- hugetlb-support-larger-than-max_order.patch removed from -mm tree

[Date Prev][Date Next][Thread Prev][Thread Next][Date Index][Thread Index]

 



The patch titled
     hugetlb: support larger than MAX_ORDER
has been removed from the -mm tree.  Its filename was
     hugetlb-support-larger-than-max_order.patch

This patch was dropped because it was merged into mainline or a subsystem tree

The current -mm tree may be found at http://userweb.kernel.org/~akpm/mmotm/

------------------------------------------------------
Subject: hugetlb: support larger than MAX_ORDER
From: Nick Piggin <npiggin@xxxxxxx>

This is needed on x86-64 to handle GB pages in hugetlbfs, because it is
not practical to enlarge MAX_ORDER to 1GB.

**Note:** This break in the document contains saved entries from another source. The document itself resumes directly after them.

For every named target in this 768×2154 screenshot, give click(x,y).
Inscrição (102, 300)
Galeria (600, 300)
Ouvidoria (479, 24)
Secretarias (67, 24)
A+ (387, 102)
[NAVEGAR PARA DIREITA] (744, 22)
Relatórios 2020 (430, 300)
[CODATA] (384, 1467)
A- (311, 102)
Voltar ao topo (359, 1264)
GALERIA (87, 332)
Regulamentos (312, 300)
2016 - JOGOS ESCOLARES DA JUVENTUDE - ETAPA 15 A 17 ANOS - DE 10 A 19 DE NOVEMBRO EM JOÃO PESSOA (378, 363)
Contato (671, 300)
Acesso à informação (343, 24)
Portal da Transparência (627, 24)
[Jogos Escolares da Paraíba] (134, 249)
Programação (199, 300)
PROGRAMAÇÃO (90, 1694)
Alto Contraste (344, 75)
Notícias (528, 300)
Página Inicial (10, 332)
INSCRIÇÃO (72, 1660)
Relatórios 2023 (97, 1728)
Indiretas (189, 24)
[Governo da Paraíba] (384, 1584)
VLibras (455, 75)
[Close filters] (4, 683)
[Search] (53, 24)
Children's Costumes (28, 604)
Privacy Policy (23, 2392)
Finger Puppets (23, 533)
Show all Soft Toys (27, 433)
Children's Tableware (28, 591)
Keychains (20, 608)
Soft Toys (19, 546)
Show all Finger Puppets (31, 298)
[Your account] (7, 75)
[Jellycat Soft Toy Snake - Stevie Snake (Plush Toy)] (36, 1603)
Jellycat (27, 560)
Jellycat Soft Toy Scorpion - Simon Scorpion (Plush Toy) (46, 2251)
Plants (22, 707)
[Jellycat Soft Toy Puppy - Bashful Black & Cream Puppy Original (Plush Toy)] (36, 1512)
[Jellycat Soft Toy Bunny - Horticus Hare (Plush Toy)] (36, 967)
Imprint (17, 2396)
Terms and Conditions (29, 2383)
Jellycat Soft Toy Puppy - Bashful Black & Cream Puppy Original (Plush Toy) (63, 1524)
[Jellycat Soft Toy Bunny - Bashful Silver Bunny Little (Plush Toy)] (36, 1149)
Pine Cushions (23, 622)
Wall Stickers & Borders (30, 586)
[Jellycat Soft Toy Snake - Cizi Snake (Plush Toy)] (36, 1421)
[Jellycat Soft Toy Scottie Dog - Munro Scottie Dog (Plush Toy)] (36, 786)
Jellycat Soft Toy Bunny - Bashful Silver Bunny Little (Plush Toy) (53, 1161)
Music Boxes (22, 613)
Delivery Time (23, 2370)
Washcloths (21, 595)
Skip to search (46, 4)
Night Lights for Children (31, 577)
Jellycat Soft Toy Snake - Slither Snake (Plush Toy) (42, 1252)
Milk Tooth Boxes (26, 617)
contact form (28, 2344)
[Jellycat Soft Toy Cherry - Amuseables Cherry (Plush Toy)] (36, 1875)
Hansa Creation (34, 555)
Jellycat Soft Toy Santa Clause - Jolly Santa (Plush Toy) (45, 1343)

Instead the 1GB pages are only allocated at boot using the bootmem
allocator using the hugepages=...  option.

These 1G bootmem pages are never freed.  In theory it would be possible to
implement that with some complications, but since it would be a one-way
street (>= MAX_ORDER pages cannot be allocated later) I decided not to
currently.

The >= MAX_ORDER code is not ifdef'ed per architecture.  It is not very
big and the ifdef uglyness seemed not be worth it.

Known problems: /proc/meminfo and "free" do not display the memory
allocated for gb pages in "Total".  This is a little confusing for the
user.

Acked-by: Andrew Hastings <abh@xxxxxxxx>
Signed-off-by: Andi Kleen <ak@xxxxxxx>
Signed-off-by: Nick Piggin <npiggin@xxxxxxx>
Signed-off-by: Andrew Morton <akpm@xxxxxxxxxxxxxxxxxxxx>
---

 mm/hugetlb.c |   83 +++++++++++++++++++++++++++++++++++++++++++++++--
 1 file changed, 81 insertions(+), 2 deletions(-)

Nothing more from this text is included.